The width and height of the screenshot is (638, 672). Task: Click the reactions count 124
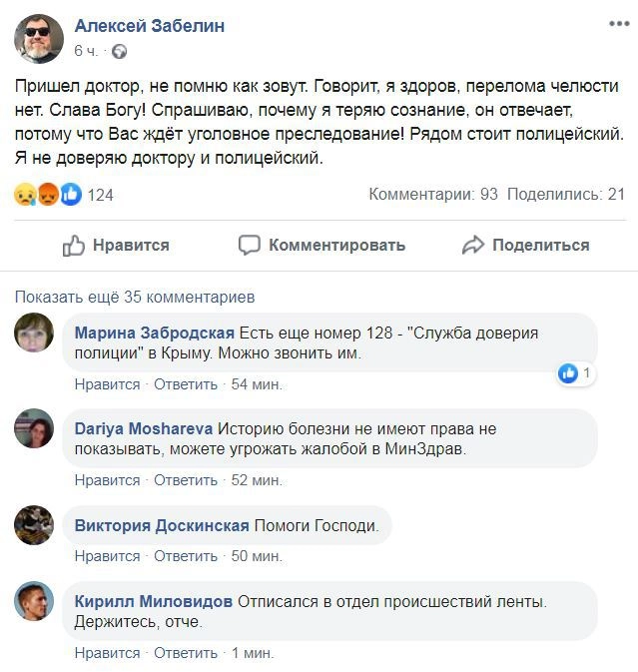coord(101,195)
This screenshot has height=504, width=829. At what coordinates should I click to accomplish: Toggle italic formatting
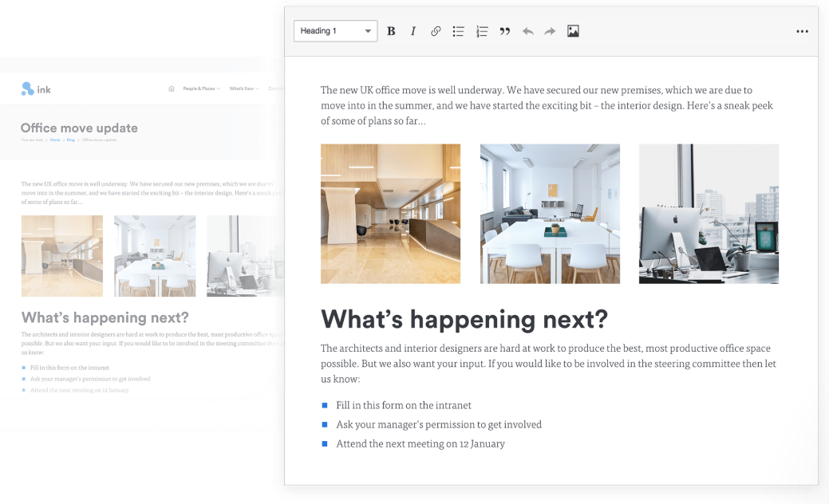413,31
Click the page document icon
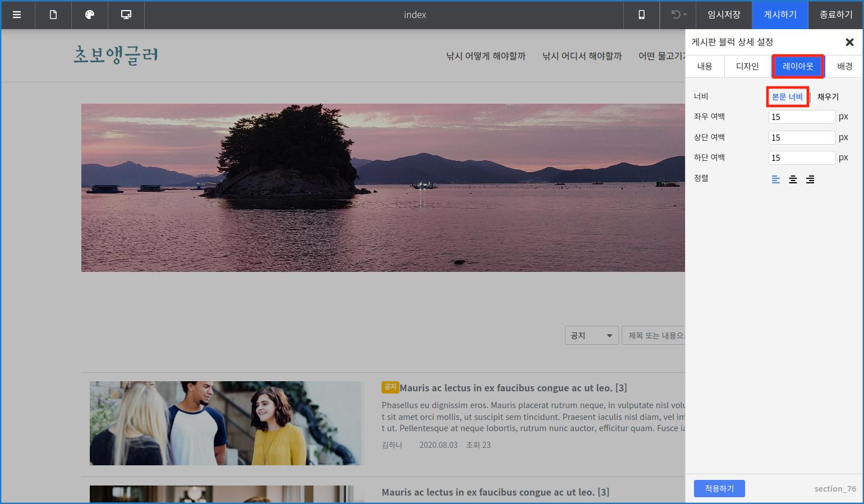Screen dimensions: 864x504 (53, 15)
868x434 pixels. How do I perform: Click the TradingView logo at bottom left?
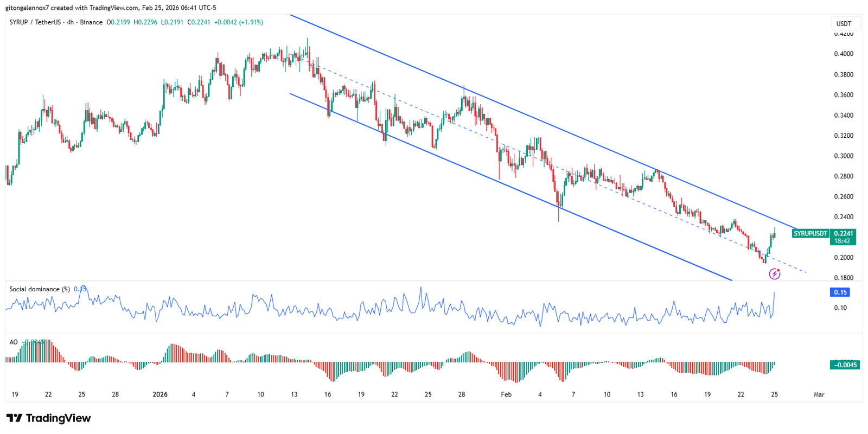(49, 418)
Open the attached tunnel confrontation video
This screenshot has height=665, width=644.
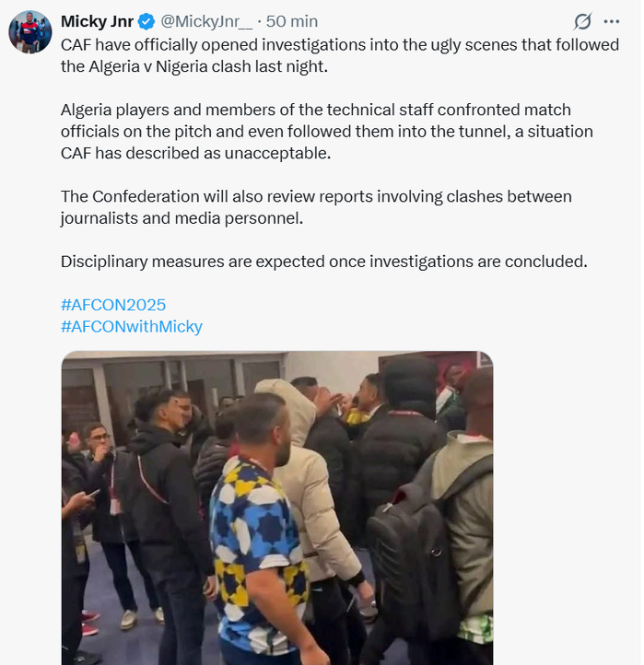(277, 507)
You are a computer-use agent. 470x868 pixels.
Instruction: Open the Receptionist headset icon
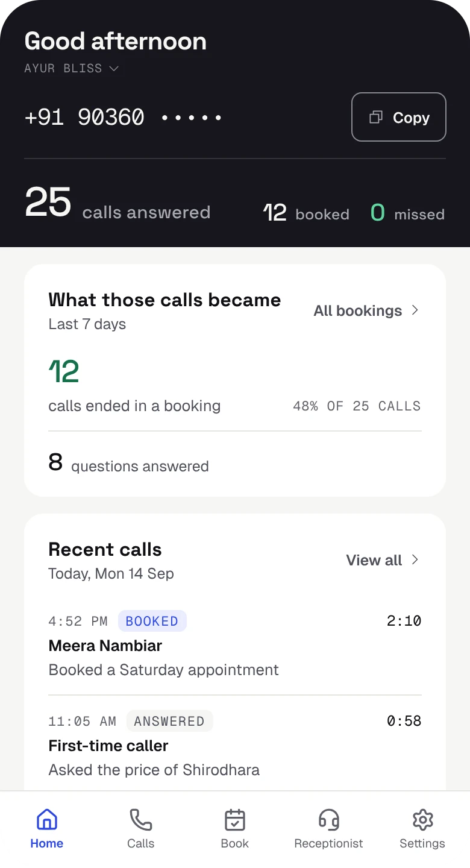click(x=329, y=820)
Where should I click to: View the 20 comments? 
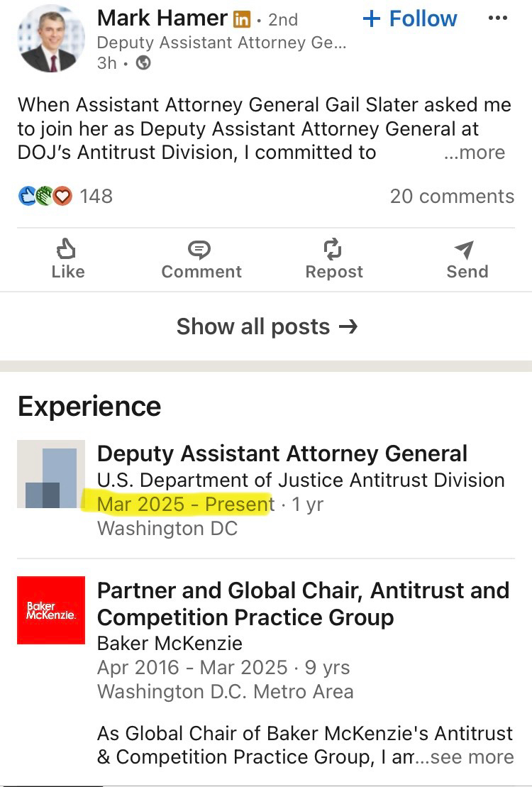point(452,197)
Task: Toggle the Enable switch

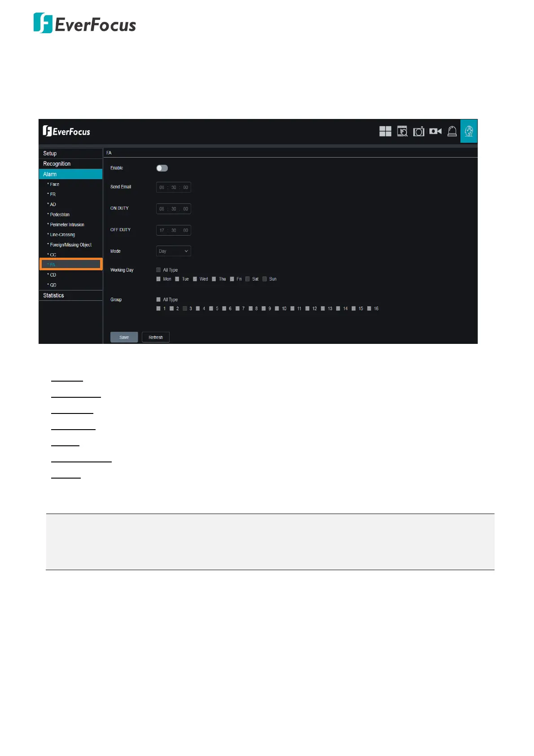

--*--

WHAT IS EXPECTED >> Exactly restate the lines from the one holding "Open the attached tunnel confrontation video" to the final line of the records above, including both and excluding pictures.

REPLY >>
Open the attached tunnel confrontation video
This screenshot has height=665, width=644.
(277, 507)
You are a computer-use agent. 470x868 pixels.
Instruction: Open the Receptionist headset icon
click(x=329, y=820)
Where should I click to: View the 20 comments? 
point(452,197)
Task: Toggle the Enable switch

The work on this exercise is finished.